## ASSIGNMENT
Every line that contains the word "computer" should be copied from the records below.
START AVAILABLE DATA
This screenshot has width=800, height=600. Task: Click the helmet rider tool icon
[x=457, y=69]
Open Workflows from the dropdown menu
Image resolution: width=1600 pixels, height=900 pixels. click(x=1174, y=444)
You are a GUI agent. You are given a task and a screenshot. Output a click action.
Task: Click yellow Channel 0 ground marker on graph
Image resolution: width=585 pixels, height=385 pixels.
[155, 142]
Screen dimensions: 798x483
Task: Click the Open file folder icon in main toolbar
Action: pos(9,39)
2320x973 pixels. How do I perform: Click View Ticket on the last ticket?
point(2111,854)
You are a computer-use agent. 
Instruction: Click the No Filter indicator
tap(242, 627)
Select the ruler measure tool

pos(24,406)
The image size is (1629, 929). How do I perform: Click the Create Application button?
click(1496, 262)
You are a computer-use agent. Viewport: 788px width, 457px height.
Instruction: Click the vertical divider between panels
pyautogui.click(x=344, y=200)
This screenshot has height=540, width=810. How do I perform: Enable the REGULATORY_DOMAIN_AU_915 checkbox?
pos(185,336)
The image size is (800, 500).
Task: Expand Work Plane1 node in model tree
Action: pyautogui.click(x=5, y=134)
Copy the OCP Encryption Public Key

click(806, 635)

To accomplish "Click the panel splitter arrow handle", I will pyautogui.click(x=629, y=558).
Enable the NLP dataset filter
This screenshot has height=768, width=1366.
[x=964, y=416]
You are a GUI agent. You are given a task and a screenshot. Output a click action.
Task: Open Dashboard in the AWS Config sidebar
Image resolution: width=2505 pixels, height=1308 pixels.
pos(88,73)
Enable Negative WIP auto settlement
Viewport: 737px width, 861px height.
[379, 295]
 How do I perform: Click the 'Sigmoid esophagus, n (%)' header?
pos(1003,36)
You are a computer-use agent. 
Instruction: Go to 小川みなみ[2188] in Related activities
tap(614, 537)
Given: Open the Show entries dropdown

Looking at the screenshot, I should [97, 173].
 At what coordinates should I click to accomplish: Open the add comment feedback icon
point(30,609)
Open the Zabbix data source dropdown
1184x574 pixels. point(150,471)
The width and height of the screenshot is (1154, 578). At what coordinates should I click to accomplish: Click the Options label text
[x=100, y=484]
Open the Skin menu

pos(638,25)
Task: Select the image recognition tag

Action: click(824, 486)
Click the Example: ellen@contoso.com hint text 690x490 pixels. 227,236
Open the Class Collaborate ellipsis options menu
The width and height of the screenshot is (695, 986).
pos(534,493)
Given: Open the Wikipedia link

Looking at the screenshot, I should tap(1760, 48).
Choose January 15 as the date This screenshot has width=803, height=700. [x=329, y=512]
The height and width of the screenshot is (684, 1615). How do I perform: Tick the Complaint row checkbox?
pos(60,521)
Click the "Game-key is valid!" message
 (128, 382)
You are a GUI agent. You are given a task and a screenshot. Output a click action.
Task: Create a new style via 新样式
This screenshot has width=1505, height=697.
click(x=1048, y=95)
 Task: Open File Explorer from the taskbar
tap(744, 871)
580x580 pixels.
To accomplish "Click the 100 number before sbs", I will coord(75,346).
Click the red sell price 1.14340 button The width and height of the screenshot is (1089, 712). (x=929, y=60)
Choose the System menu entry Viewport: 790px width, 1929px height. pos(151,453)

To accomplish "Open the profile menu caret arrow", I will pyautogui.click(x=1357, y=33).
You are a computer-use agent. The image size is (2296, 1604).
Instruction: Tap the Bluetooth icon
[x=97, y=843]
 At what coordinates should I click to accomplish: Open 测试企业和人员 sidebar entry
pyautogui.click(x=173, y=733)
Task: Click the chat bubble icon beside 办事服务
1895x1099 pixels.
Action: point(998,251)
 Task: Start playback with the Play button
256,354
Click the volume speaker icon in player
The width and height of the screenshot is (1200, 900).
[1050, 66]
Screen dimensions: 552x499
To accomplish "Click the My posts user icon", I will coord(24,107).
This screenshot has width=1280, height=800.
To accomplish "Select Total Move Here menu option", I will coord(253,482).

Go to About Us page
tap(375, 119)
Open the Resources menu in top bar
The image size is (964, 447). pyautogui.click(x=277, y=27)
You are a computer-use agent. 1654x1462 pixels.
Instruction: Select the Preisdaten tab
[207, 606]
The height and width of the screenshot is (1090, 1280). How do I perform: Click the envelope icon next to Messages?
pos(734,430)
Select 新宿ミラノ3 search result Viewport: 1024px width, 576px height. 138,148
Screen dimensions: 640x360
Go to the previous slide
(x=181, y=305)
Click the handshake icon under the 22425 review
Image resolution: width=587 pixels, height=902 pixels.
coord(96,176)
END AVAILABLE DATA
## RESULT
You are a computer-use agent. 
You are a computer-use agent. Viewport: 788px width, 457px height.
You are a computer-use agent. 
You are a computer-use agent. The image size is (2296, 1604).
You are a computer-use agent. 1654x1462 pixels.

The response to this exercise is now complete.